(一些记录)
::::::

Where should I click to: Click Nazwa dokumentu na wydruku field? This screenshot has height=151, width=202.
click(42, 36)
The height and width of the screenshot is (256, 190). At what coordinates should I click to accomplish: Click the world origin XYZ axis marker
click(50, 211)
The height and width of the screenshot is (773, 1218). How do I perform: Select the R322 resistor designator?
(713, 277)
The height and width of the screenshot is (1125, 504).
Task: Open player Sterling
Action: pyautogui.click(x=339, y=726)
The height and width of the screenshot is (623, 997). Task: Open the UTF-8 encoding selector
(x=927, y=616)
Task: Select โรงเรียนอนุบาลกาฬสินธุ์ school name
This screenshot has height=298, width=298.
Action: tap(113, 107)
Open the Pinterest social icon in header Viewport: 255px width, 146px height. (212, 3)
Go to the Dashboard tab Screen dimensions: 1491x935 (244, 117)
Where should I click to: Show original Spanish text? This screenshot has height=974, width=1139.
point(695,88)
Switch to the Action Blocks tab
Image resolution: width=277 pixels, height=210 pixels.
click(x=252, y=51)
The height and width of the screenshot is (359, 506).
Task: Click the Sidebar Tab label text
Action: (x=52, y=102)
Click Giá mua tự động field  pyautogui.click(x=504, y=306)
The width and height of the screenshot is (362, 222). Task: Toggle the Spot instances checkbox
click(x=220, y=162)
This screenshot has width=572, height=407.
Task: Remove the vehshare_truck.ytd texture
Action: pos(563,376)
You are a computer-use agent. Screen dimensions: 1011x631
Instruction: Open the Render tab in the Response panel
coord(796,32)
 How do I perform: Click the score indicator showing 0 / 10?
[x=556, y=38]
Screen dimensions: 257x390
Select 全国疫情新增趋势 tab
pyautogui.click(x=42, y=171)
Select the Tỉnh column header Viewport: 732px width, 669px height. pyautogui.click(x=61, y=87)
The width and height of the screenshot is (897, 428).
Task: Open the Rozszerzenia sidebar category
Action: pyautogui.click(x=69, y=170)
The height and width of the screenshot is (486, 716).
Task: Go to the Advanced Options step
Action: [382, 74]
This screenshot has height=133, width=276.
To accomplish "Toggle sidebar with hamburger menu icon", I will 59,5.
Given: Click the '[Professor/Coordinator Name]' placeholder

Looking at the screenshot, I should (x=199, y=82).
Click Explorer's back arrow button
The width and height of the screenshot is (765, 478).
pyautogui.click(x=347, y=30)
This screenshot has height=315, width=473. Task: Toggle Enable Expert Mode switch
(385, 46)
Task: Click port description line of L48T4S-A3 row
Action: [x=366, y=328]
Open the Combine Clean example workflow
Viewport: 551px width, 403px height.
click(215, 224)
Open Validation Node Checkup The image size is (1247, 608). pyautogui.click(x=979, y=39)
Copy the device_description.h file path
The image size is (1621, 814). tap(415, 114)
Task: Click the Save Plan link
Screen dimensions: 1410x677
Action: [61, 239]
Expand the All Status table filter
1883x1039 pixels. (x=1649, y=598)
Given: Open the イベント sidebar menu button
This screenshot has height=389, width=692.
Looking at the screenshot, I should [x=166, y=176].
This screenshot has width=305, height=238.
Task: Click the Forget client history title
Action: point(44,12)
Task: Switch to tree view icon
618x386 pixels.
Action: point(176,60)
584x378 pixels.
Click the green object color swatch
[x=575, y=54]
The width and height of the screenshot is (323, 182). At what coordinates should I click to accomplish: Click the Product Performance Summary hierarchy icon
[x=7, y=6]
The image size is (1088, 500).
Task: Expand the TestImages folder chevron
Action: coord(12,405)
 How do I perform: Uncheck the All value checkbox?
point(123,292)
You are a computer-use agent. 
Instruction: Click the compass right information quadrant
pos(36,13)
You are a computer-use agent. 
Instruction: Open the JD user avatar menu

::::::

任务说明 - 请改写上面的材料，把其中的“Dashboard”换成“Overview”，其余内容一字不改。

参考答案 -
Where should I click to: Click Nazwa dokumentu na wydruku field? This screenshot has height=151, width=202.
click(42, 36)
The height and width of the screenshot is (256, 190). At what coordinates should I click to accomplish: Click the world origin XYZ axis marker
click(50, 211)
The height and width of the screenshot is (773, 1218). How do I perform: Select the R322 resistor designator?
(713, 277)
The height and width of the screenshot is (1125, 504).
Task: Open player Sterling
Action: pyautogui.click(x=339, y=726)
The height and width of the screenshot is (623, 997). Task: Open the UTF-8 encoding selector
(x=927, y=616)
Task: Select โรงเรียนอนุบาลกาฬสินธุ์ school name
This screenshot has height=298, width=298.
Action: tap(113, 107)
Open the Pinterest social icon in header Viewport: 255px width, 146px height. (212, 3)
Go to the Overview tab Screen dimensions: 1491x935 (244, 117)
Where should I click to: Show original Spanish text? This screenshot has height=974, width=1139.
point(695,88)
Switch to the Action Blocks tab
Image resolution: width=277 pixels, height=210 pixels.
click(x=252, y=51)
The height and width of the screenshot is (359, 506).
Task: Click the Sidebar Tab label text
Action: (x=52, y=102)
Click Giá mua tự động field  pyautogui.click(x=504, y=306)
The width and height of the screenshot is (362, 222). Task: Toggle the Spot instances checkbox
click(x=220, y=162)
This screenshot has width=572, height=407.
Task: Remove the vehshare_truck.ytd texture
Action: pos(563,376)
You are a computer-use agent. Screen dimensions: 1011x631
Instruction: Open the Render tab in the Response panel
coord(796,32)
 How do I perform: Click the score indicator showing 0 / 10?
[x=556, y=38]
Screen dimensions: 257x390
Select 全国疫情新增趋势 tab
pyautogui.click(x=42, y=171)
Select the Tỉnh column header Viewport: 732px width, 669px height. pyautogui.click(x=61, y=87)
The width and height of the screenshot is (897, 428).
Task: Open the Rozszerzenia sidebar category
Action: pyautogui.click(x=69, y=170)
The height and width of the screenshot is (486, 716).
Task: Go to the Advanced Options step
Action: [382, 74]
This screenshot has height=133, width=276.
To accomplish "Toggle sidebar with hamburger menu icon", I will 59,5.
Given: Click the '[Professor/Coordinator Name]' placeholder

Looking at the screenshot, I should (x=199, y=82).
Click Explorer's back arrow button
The width and height of the screenshot is (765, 478).
pyautogui.click(x=347, y=30)
This screenshot has height=315, width=473. Task: Toggle Enable Expert Mode switch
(385, 46)
Task: Click port description line of L48T4S-A3 row
Action: [x=366, y=328]
Open the Combine Clean example workflow
Viewport: 551px width, 403px height.
click(215, 224)
Open Validation Node Checkup The image size is (1247, 608). pyautogui.click(x=979, y=39)
Copy the device_description.h file path
The image size is (1621, 814). tap(415, 114)
Task: Click the Save Plan link
Screen dimensions: 1410x677
Action: [61, 239]
Expand the All Status table filter
1883x1039 pixels. (x=1649, y=598)
Given: Open the イベント sidebar menu button
This screenshot has height=389, width=692.
Looking at the screenshot, I should [x=166, y=176].
This screenshot has width=305, height=238.
Task: Click the Forget client history title
Action: point(44,12)
Task: Switch to tree view icon
618x386 pixels.
Action: point(176,60)
584x378 pixels.
Click the green object color swatch
[x=575, y=54]
The width and height of the screenshot is (323, 182). At what coordinates should I click to accomplish: Click the Product Performance Summary hierarchy icon
[x=7, y=6]
The image size is (1088, 500).
Task: Expand the TestImages folder chevron
Action: coord(12,405)
 How do I perform: Uncheck the All value checkbox?
point(123,292)
You are a computer-use agent. 
Instruction: Click the compass right information quadrant
pos(36,13)
You are a computer-use agent. 
Instruction: Open the JD user avatar menu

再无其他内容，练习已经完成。